New York's 25 Best Dishes of 2025
Mommy Pai's, Smithereens, Wild Cherry, Estela, The View, Dolores, Vato, and others make the list!
Last week, I wrote about some of the cool (and tiresome) trends we’re seeing across the restaurant landscape, including the taco boom and red meat mania.
Today, I’m sharing some more personal takes and anecdotes from the year in food.
Please enjoy, and scroll down for my full list of the year’s best dishes.
A few brief notes from my year in eating out!
For the first time in my life, I ate more roasted oysters than raw ones. Strange Delight is partially responsible for this! But so is M.F.K Fisher…
Please put your menus online. Please put your dessert menus online. Please list your pastry chefs on your website. Really.
Eddie Murphy’s “four cheese lasagna” impression of Tracy Morgan was the funniest thing on Saturday Night Live this year. But SNL’s smartest food take, by far, was “Big Dumb Line.”
I now watch movies at Alamo Drafthouse. And honestly, that’s the experience I want more of in 2026: Good bar food, hazy IPAs, La-Z-Boy seating, and a dark room where an attendant is going to kick me out if I keep texting or scrolling.
Red Hook Lobster Pound was still my favorite splurge delivery this year. But I can’t believe we’re living in an era of $50 lobster rolls!
I stopped drinking martinis. I don’t really enjoy them anymore. They’re too boozy for me and they cost too much.

* DATASET EXCERPTS:
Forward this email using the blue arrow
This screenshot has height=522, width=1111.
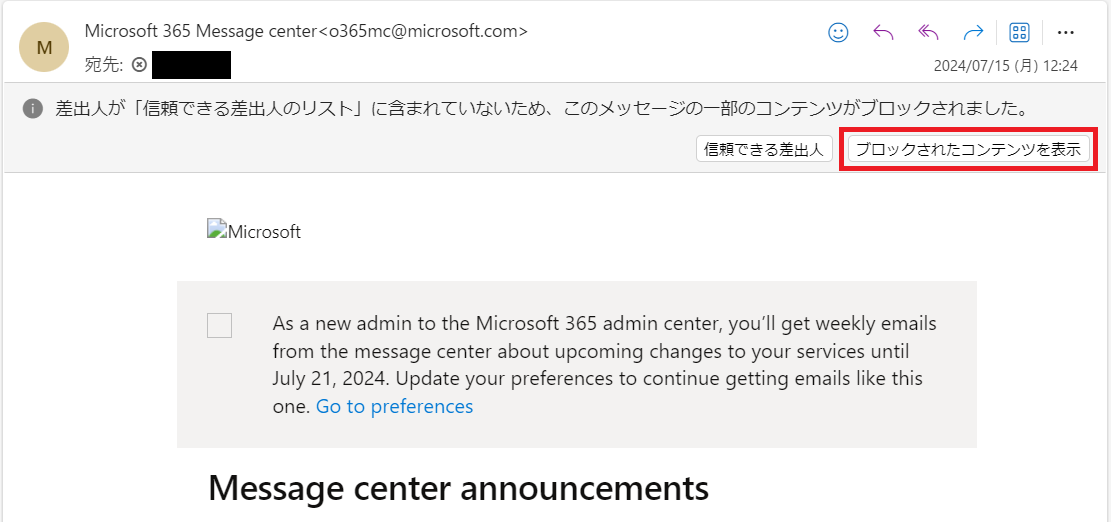973,32
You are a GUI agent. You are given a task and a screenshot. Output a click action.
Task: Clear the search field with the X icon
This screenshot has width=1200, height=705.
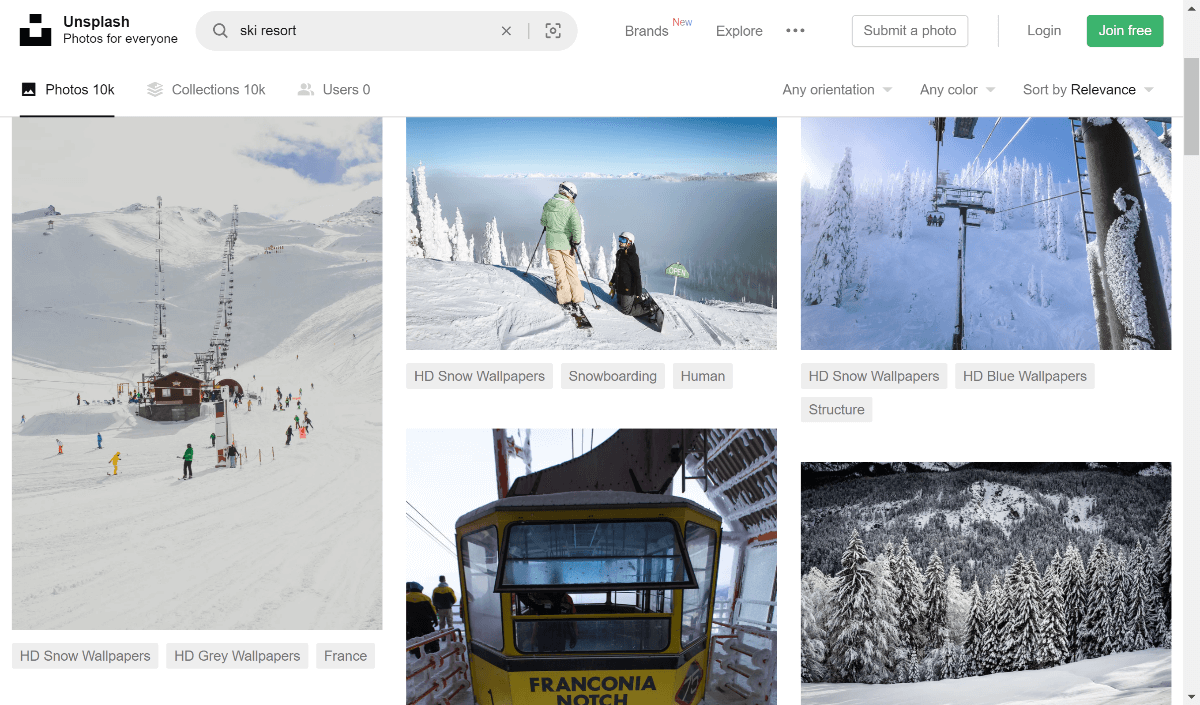point(507,31)
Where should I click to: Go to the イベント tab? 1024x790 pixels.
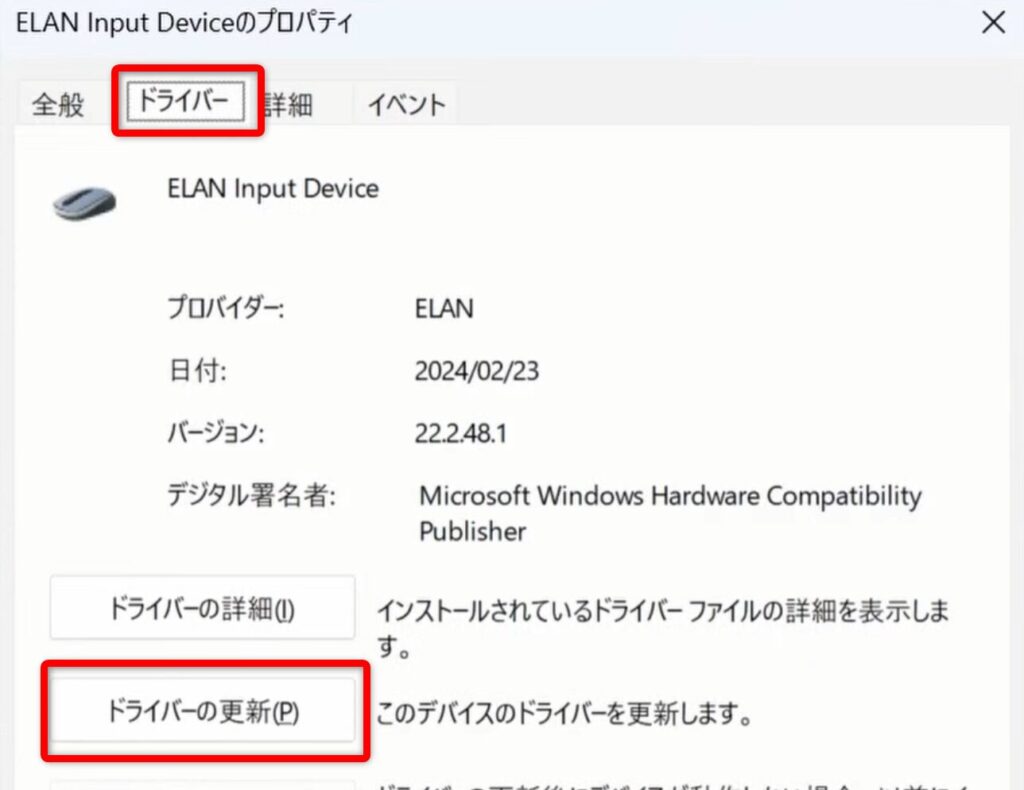(x=405, y=104)
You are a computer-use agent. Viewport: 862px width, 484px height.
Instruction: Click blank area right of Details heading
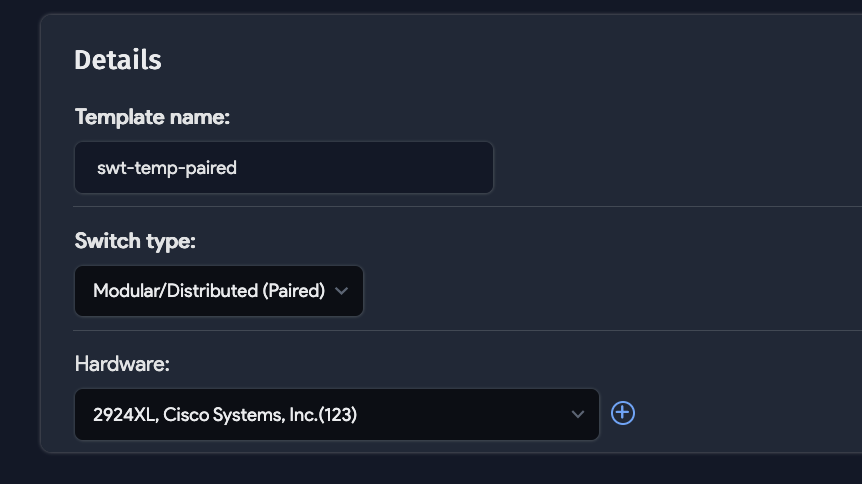500,60

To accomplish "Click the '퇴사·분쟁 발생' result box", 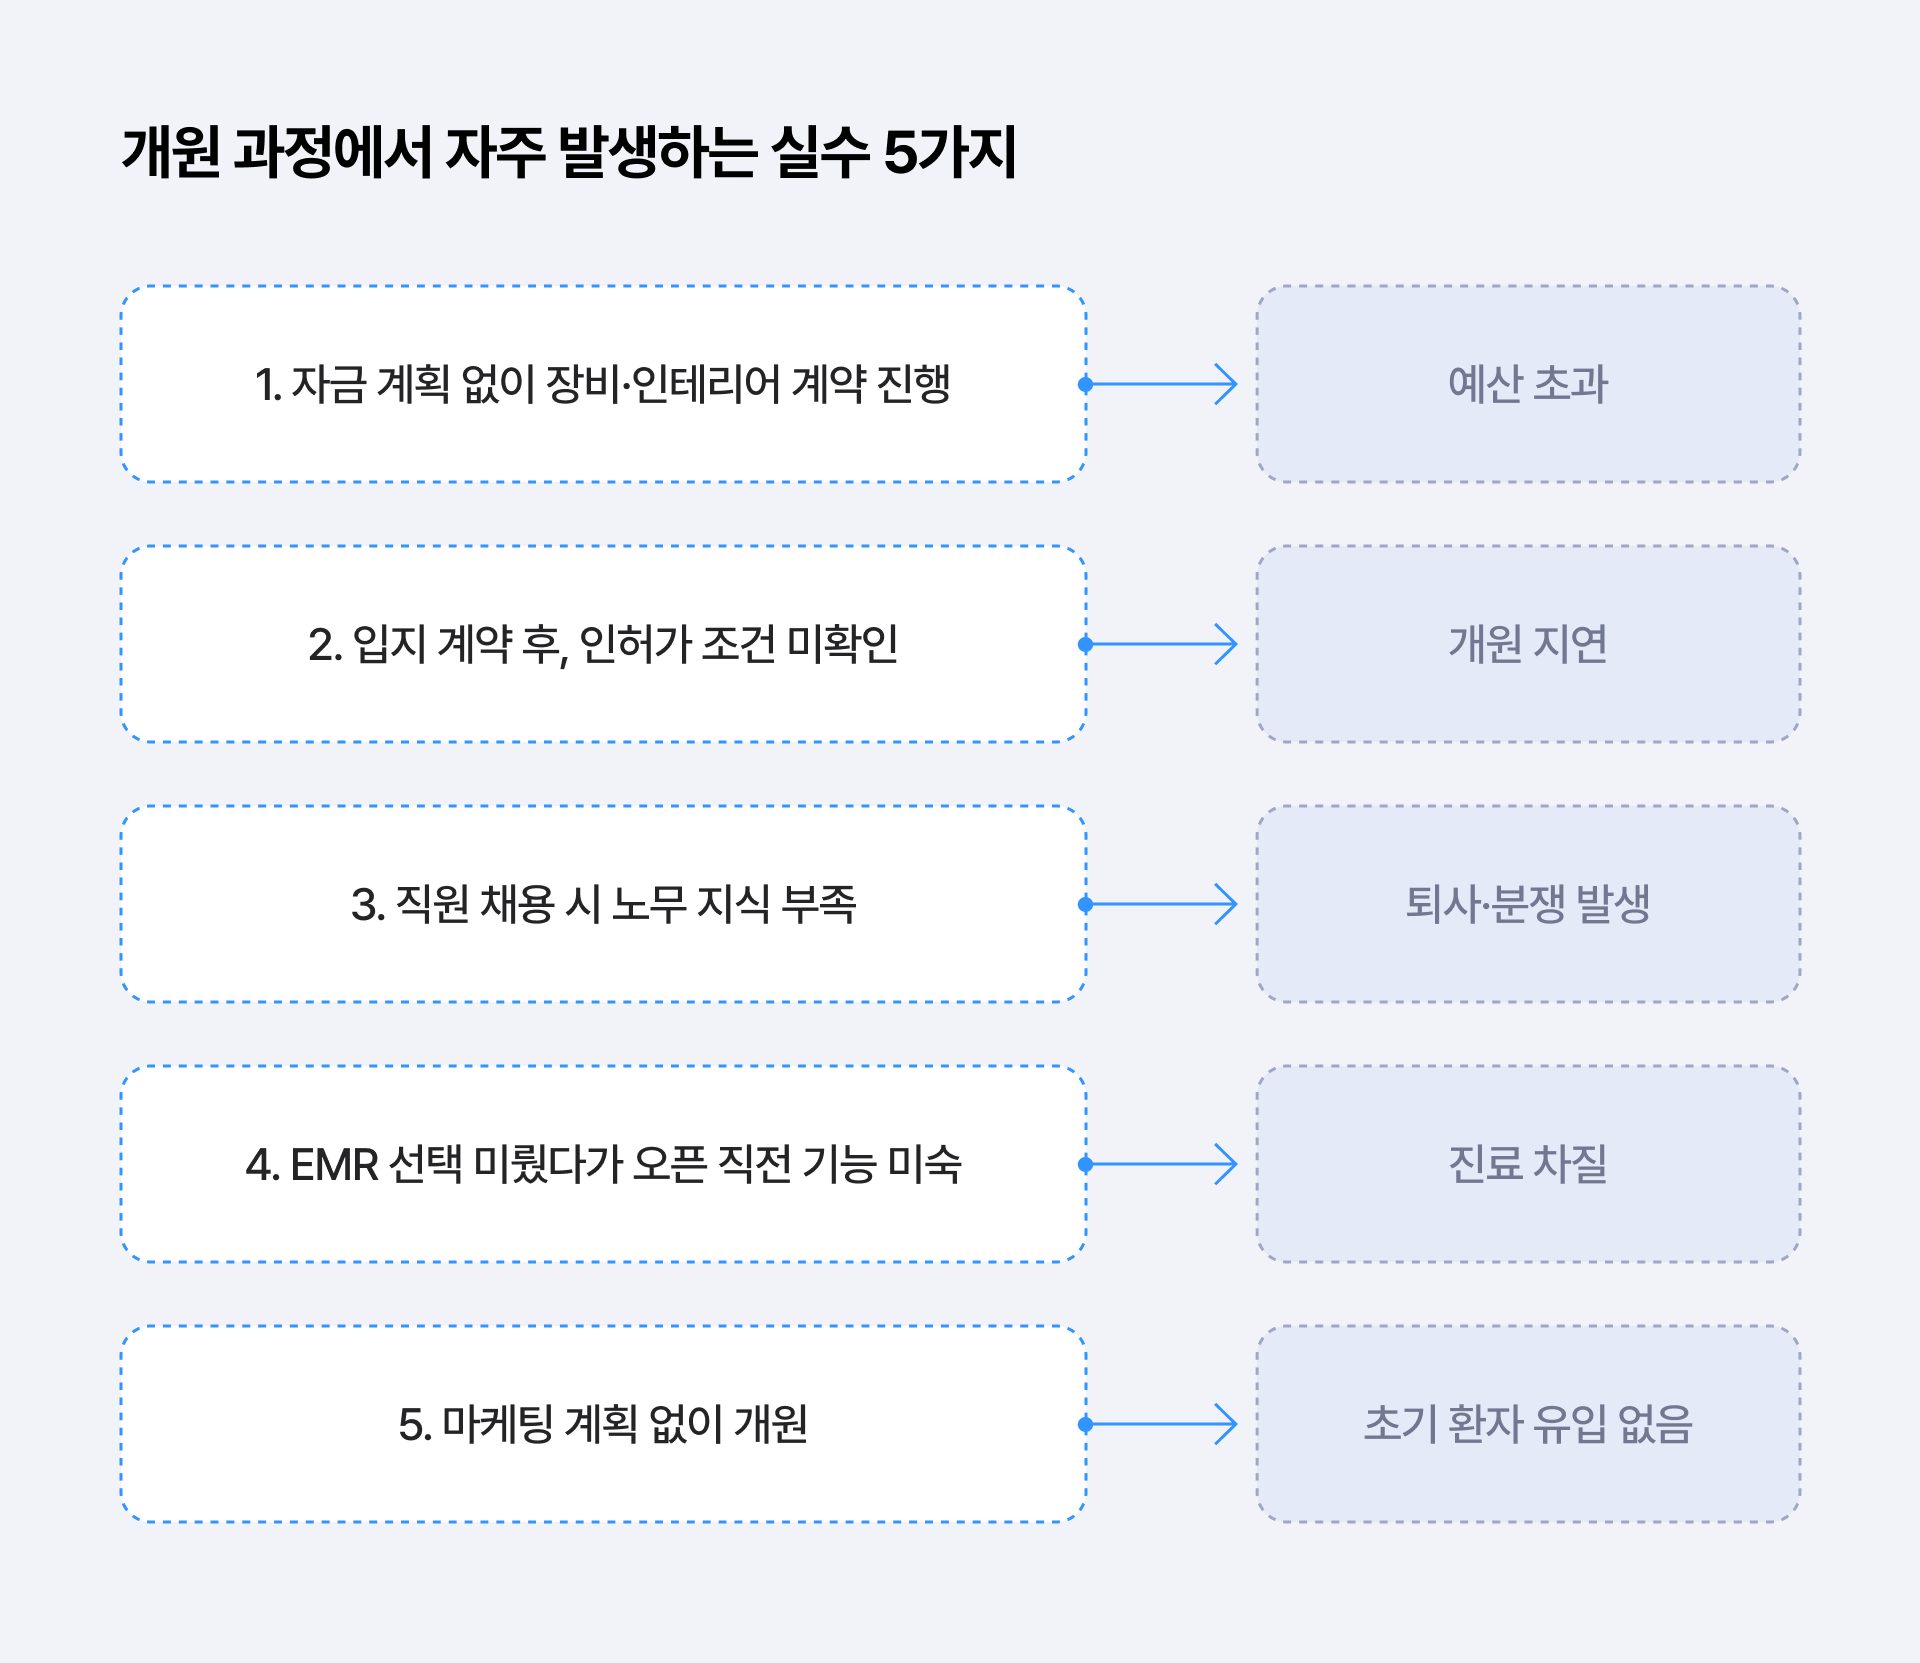I will point(1527,904).
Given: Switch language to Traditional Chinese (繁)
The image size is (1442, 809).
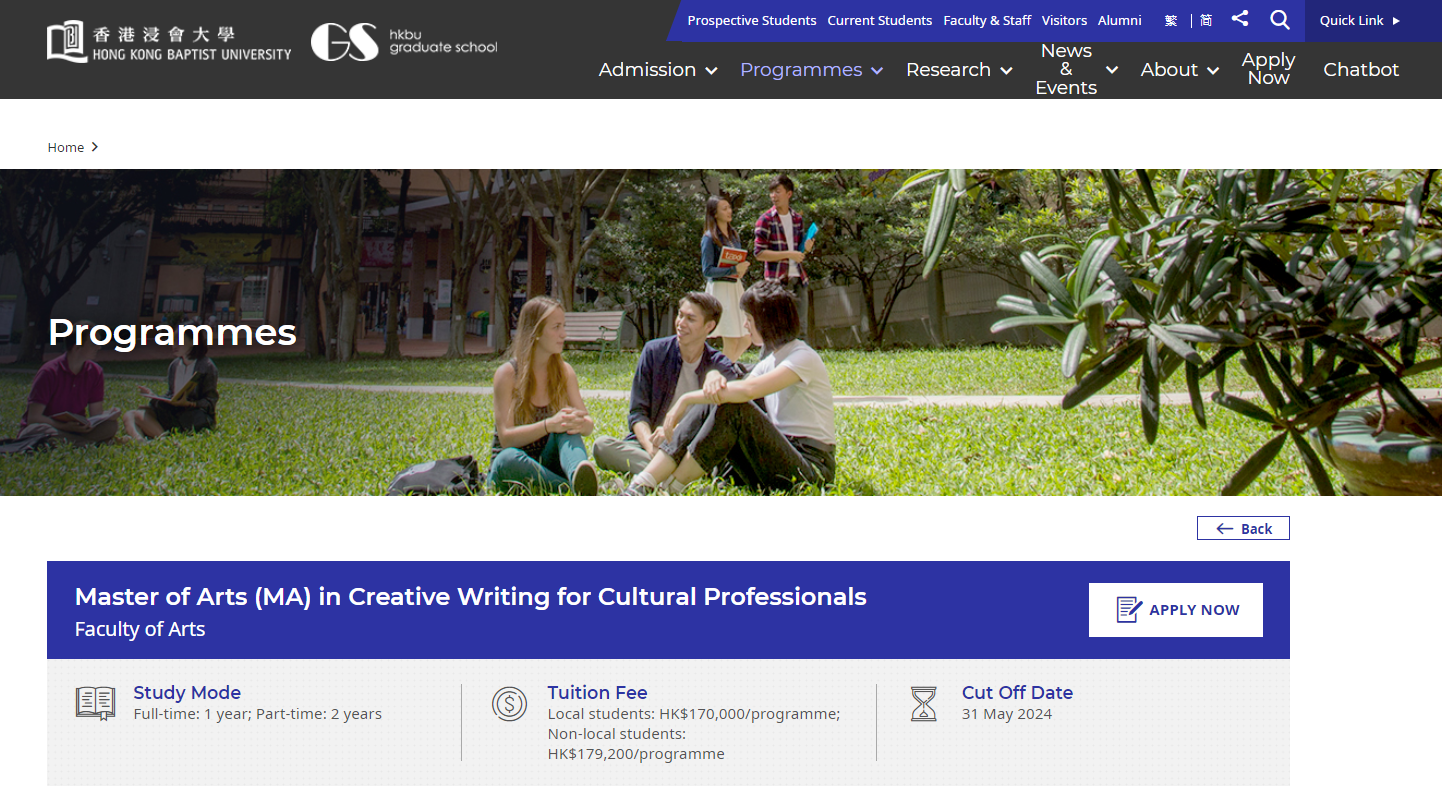Looking at the screenshot, I should tap(1171, 20).
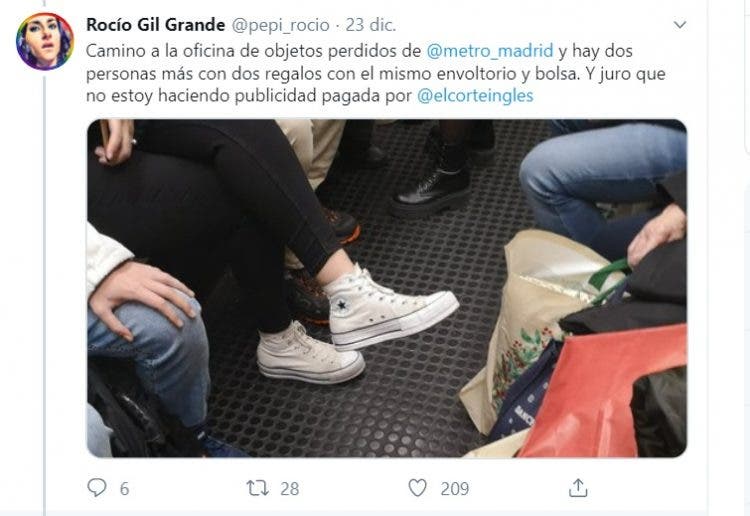Image resolution: width=750 pixels, height=516 pixels.
Task: Click the display name Rocío Gil Grande
Action: [155, 25]

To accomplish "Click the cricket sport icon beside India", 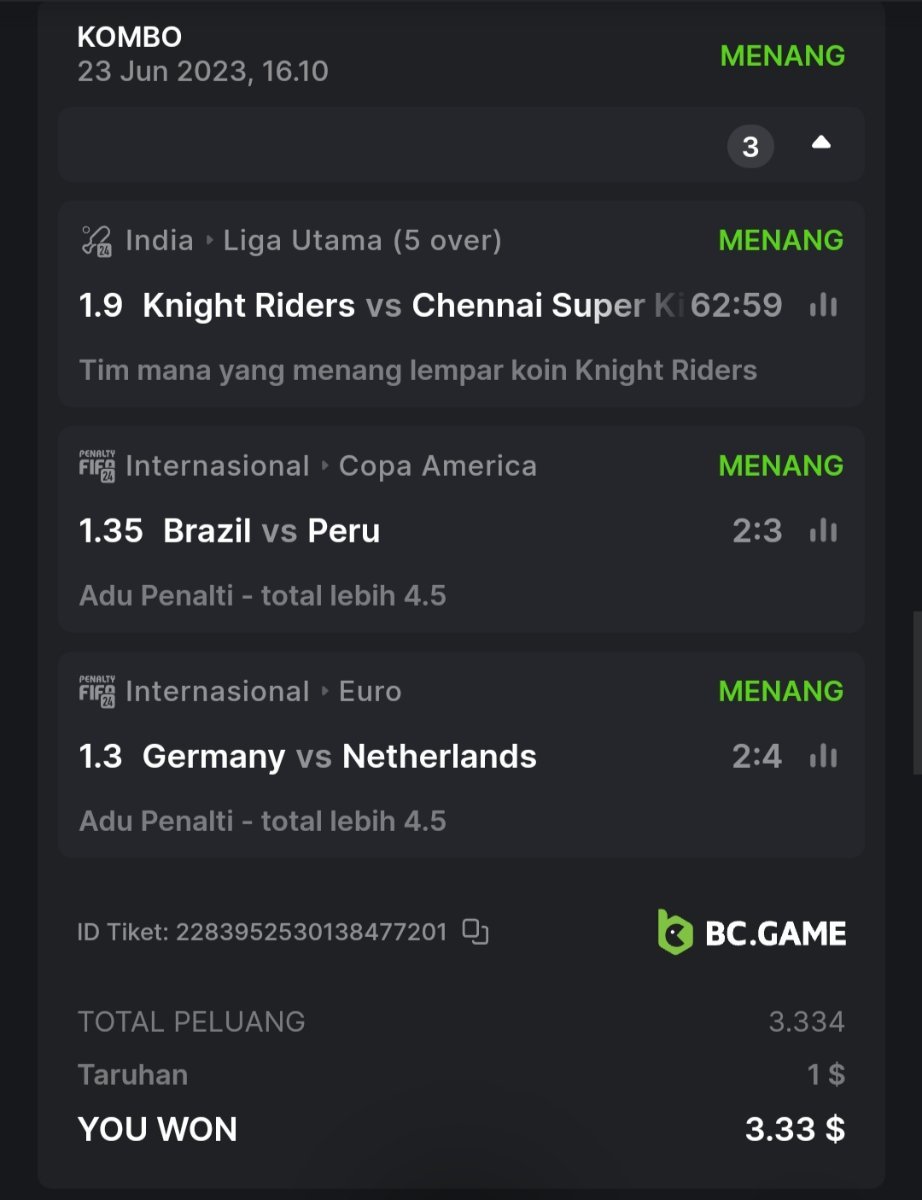I will coord(96,241).
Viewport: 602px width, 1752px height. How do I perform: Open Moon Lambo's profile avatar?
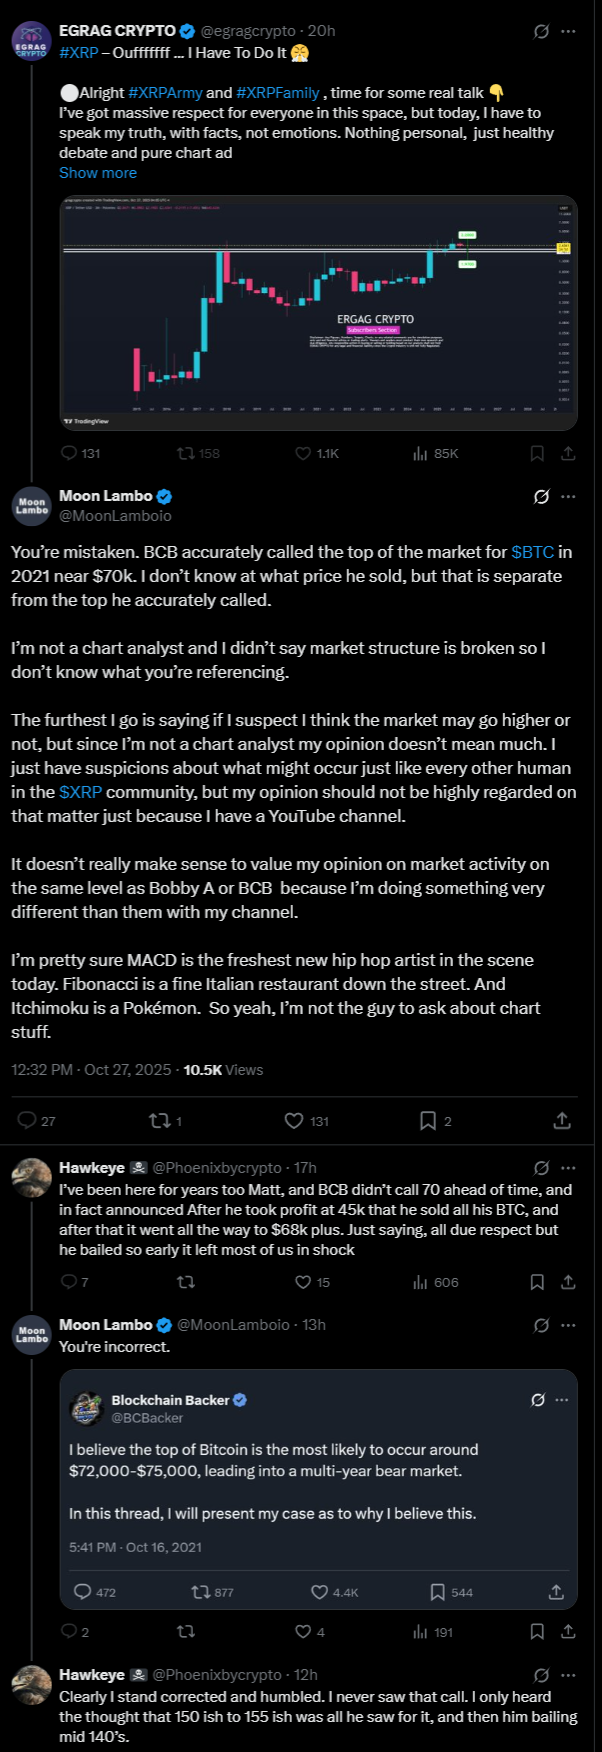pyautogui.click(x=32, y=506)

* ACTIVITY:
Can you write what comes next in the piece on New York's 25 best dishes of 2025, starting right after its final sentence?

* EXERCISE OUTPUT:
I cooked a lot. A few dinners a week, at least. And almost always for other people. My favorite dish at the moment is vegetarian chile Colorado, amped up with ham hocks and bone broth. I used Melissa Clark’s giant bean guide to steer my recipe, alongside this Max Falkowitz column on dried chiles.
Cookbooks and good online recipes made me happy this year. ChatGPT’s television ads for sh!tty AI recipes made me sad. It drives me nuts that big tech is using its bully pulpit and advertising dollars to promote plagiarized knowledge instead of highlighting individual authors.
My artist friend and I did our annual Caviar Night in August. I picked up some kaluga and blini from Pearl Street. She picked up the Diplomatico rum. I truly believe everyone would be happier if they ate more fish roe at home, where it’s more of an affordable-ish indulgence, rather than a prohibitively expensive one. But I realize that “prohibitively expensive” is the whole point for members of the aristocracy.
This was the year I learned that e-bike fees are capped when you cross a bridge! One of the cheapest and easiest ways to make me happy is by Citibiking over the Brooklyn Bridge at sunset.
One of my favorite moments this summer came when an impromptu thunderstorm hit the Rockaways; my friend and I sought cover under an awning and ordered an arepa pabellón and a cold beer from Caracas.
I won’t comment on Andy Cohen’s drunken New Year’s Eve rant about former mayor Eric Adams, but watching B.J. Novak chime in with “See you at Zero Bond” was an absolute delight and a perfectly New York-y way to end the year.
It was nice to hear Zohran Mamdani pay tribute to our city’s diverse foodways in his his inaugural address: “Where else can you hear the sound of the steelpan, savor the smell of sancocho, and pay $9 for coffee on the same block? Where else could a Muslim kid like me grow up eating bagels and lox every Sunday?”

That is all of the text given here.